At this point I should let you in on a little secret. I’m writing this as both a physician and a long-term patient in the healthcare system. I experienced burnout as a senior Neonatologist to the point where I left Neonatology after 25 years and went back to training at the age of 51 in a field of medicine that I felt was more compassionate and more humane, Hospice & Palliative Medicine. I’ve survived a catastrophic ski accident with a significant traumatic brain injury and cervical spine injury that left me out of work for 2½ years as well as treatment for breast cancer (surgery, chemotherapy and radiation.) I’ve experienced kindness and compassion, and the lack of them, from the perspectives of an intern, resident, fellow (twice), seasoned neonatologist, HPM physician as well as a long-term patient, mother, wife, daughter and friend. I am no longer unbiased nor a novice in my profession or in my personal life. I have learned the value of this saying first-hand:
“I’ve learned people will forget what you said,
People will forget what you did for them,
but people will never forget how you made them feel.

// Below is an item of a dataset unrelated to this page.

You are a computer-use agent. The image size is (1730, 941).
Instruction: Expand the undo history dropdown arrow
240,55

Despite my training in the value of being objective, my life has taught me objectivity by itself is insufficient. I need to adapt to meet the broader, more subjective expectations of my patients. To do this I need different skills. I need to learn to listen differently. I need to listen more efficiently and effectively with less bias, fewer expectations. I need to understand what my patient needs from me other than my diagnosis and treatment plan. And what I have learned is my patient and I BOTH need a better patient-physician experience, a kinder experience, not simply a different type of encounter.

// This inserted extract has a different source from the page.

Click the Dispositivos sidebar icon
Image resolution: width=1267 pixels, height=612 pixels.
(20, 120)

For a moment let’s consider a very different area of science. Phenomenology is the study of human experience where the considerations of objective reality are NOT taken into account. Objective reality exists when you and I and others can both agree something exists. “This is a rock.” “Yep, that’s a rock.” Perceptual reality is different and yet inherent and necessary to our everyday lives as individuals. Perception is how I experience my reality and it differs from how you experience yours, even while we are in the same place at the same time objectively experiencing the same thing. For example: my patient and I are both at a 10:00 a.m. appointment. I am running late. I’m 10 minutes behind schedule because I needed extra time to comfort a grieving patient 30 minutes ago. My perception: I’m doing the best I can. My patient has an 10:45 a.m. bus to catch so she can pick up her daughter at pre-school. She really needed the 10:00 appointment to start at 10:00. She knows this flare-up of her chronic asthma will take more than the usual 15-minute appointment. Her perception: Late again! What will I do if I miss the bus? I’ll have to skip getting any medications and try to get them tomorrow. It is my perception that I am being as kind as possible, hurrying as much as possible to be only 10 minutes behind though I may be perceived as unkind and discourteous by being 10 minutes late. Our perception is our reality. Only when our perceptions are similar are our realities similar.